Herzbericht 2015

Erfolge, aber auch neue Aufgaben

Der diesjährige Herzbericht rückt neue Aufgaben in den Blickpunkt - etwa bei Datenbeschaffung und -qualität.

Peter OverbeckVon Peter Overbeck Veröffentlicht:

BERLIN. Der "Herzbericht 2015" liefert wieder beeindruckende Zahlen, "über die viele andere Länder froh wären", betonte DGK-Präsident Professor Karl-Heinz Kuck von der Asklepios Klinik St. Georg Hamburg bei der Präsentation in Berlin.

Er verwies unter anderem darauf, dass in der Zeit zwischen 1990 und 2013 die Sterblichkeit von Patienten mit akutem Myokardinfarkt um 40 Prozent zurückgegangen sei. Dazu haben nicht zuletzt enorme Verbesserungen auf dem Gebiet der katheterbasierten revaskularisierenden Akuttherapie bei Myokardinfarkt beigetragen.

Die Gesamtsterblichkeit aller kardiovaskulären Erkrankungen hat sich in dieser Zeit um 18 Prozent verringert.
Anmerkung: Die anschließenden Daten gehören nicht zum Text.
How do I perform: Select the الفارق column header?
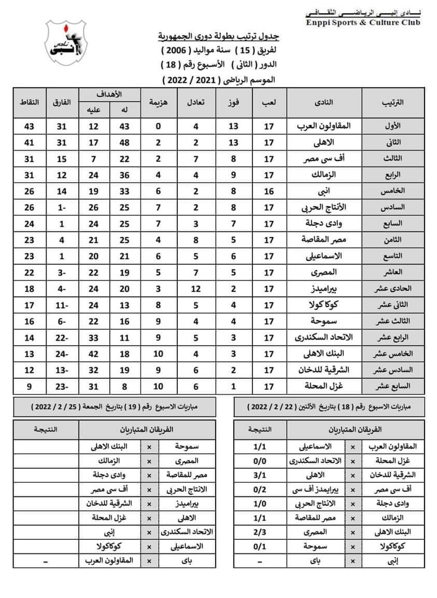tap(62, 102)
Zwei Erkrankungen fallen allerdings mit gegenläufigen Trends aus dem Rahmen.

Sowohl bei Herzklappenerkrankungen als auch bei Herzrhythmusstörungen sei seit geraumer jeweils ein Anstieg der Sterbeziffern zu verzeichnen, berichtete Kuck - der allerdings Zweifel hegt, ob die erhobenen Daten tatsächlich die reale Entwicklung widerspiegeln: "Das macht für mich überhaupt keinen Sinn".

 Perkutane Therapieoption verfügbar

Denn gerade bei der Therapie von Klappenerkrankungen seien Fortschritte gemacht worden, die eigentlich positive Veränderungen bei der Mortalität erwarten lassen.

Mit der Transkatheter Aortenklappen-Implantation (TAVI) ist inzwischen eine perkutane Therapieoption verfügbar, die erstmals auch eine Behandlung von inoperablen Hochrisikopatienten mit schwerer Aortenstenose ermöglicht.

Für diese Therapie sei in kontrollierten Studien eine substanzielle Reduktion der Sterblichkeit dokumentiert worden, erinnerte Kuck. Er präsentierte zudem neue Daten, wonach die Krankenhaussterblichkeit nach TAVI in Deutschland stetig abgenommen hat.

Aber warum zeichnet der Herzbericht dann ein gegenteiliges Bild? Darüber kann derzeit nur spekuliert werden. Kuck vermutet stark, dass es sich eher um ein "Problem der Kodierung" als um eine reale Zunahme der Mortalität bei Herzklappenerkrankungen und kardialen Arrhythmien handelt.

Nach seiner Ansicht werden Klappenerkrankungen und Arrhythmien wie Vorhofflimmern heute stärker in Zusammenhang mit einer erhöhten Mortalität wahrgenommen. Diese veränderte Wahrnehmung könnte sich in der Zuordnung der Diagnosen auf den Totenscheinen niedergeschlagen haben.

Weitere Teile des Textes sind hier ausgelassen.